[Collected data]
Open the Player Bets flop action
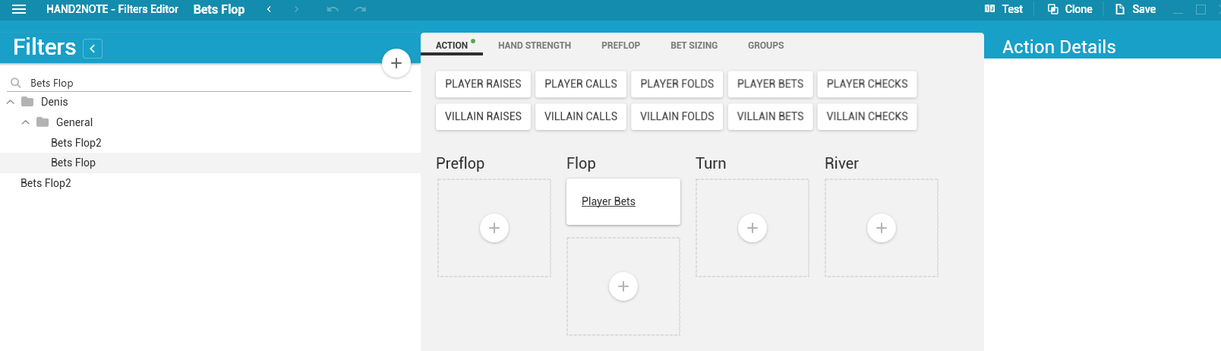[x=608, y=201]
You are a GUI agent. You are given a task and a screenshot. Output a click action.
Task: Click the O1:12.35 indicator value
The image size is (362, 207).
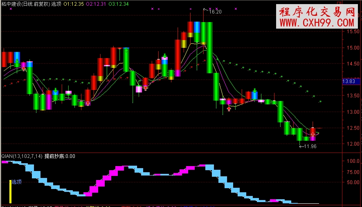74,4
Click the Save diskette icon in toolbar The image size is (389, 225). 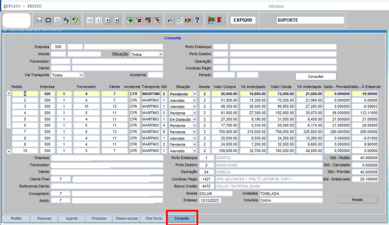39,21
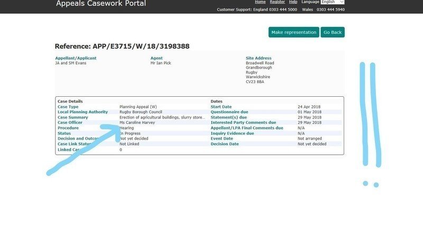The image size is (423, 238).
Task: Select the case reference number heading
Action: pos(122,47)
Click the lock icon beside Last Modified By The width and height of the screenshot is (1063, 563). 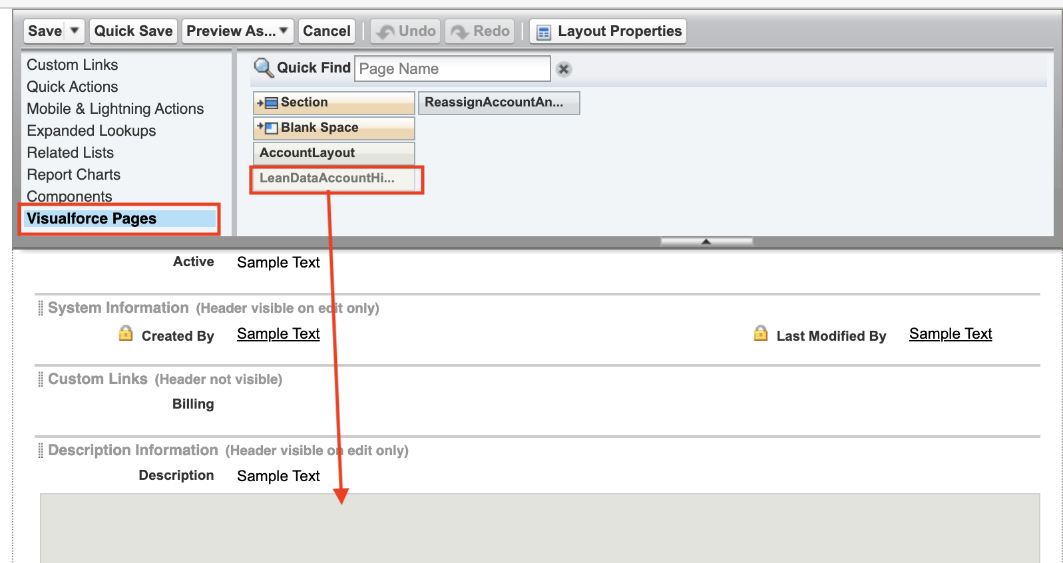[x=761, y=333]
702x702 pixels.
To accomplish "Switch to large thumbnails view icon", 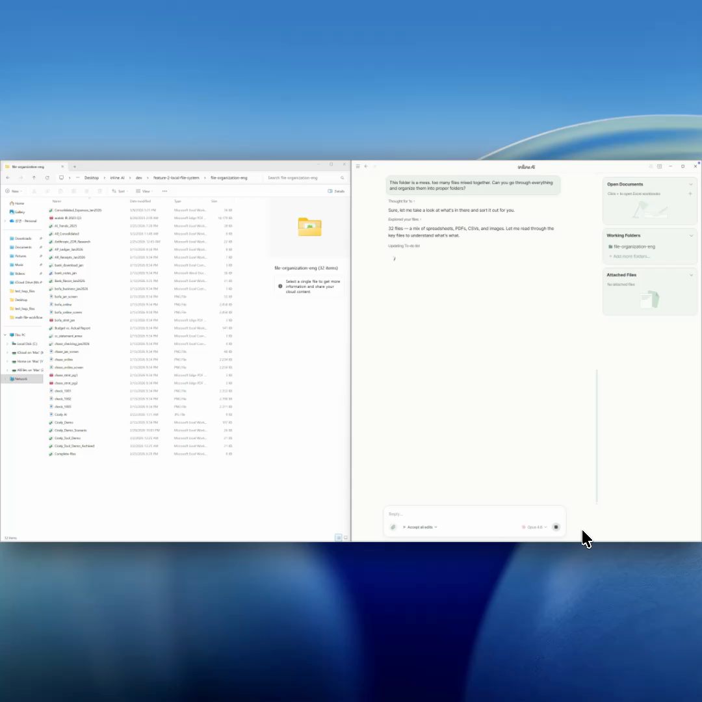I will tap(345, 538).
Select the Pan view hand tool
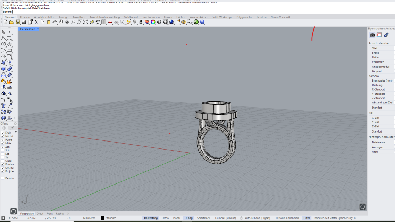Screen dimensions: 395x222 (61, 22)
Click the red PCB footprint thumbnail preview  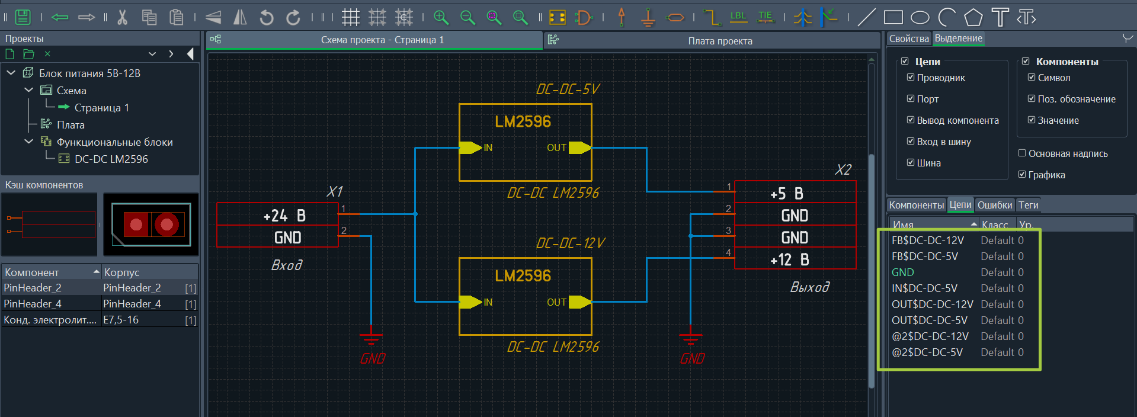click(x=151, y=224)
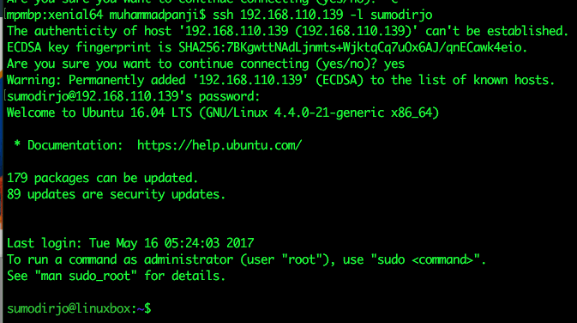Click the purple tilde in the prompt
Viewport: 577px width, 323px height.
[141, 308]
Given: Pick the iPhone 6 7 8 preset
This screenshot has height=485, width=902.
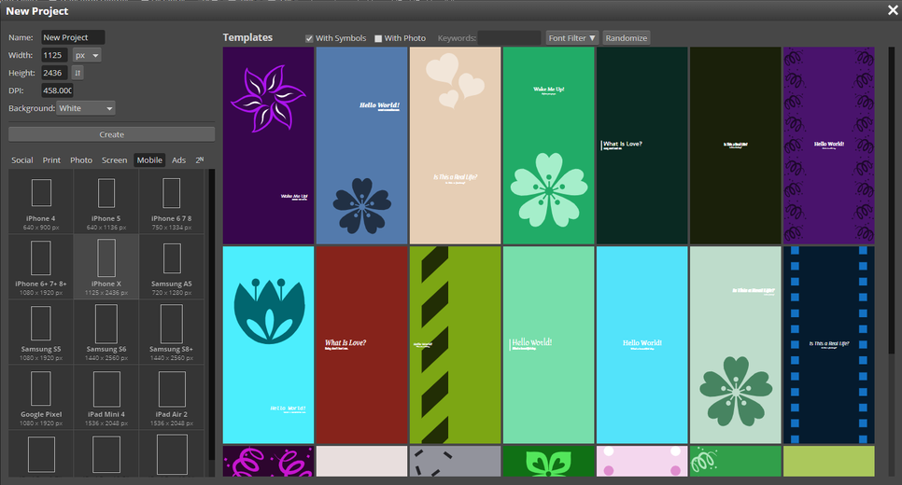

• _EXERCISE REQUIREMENTS_: Pictures stay out of this copy. Retype exactly the lines from the one with "Given: Pick the iPhone 6 7 8 preset" through the last line of the data, both ends included, and nothing more.

• _WRITTEN REPLY_:
Given: Pick the iPhone 6 7 8 preset
This screenshot has height=485, width=902.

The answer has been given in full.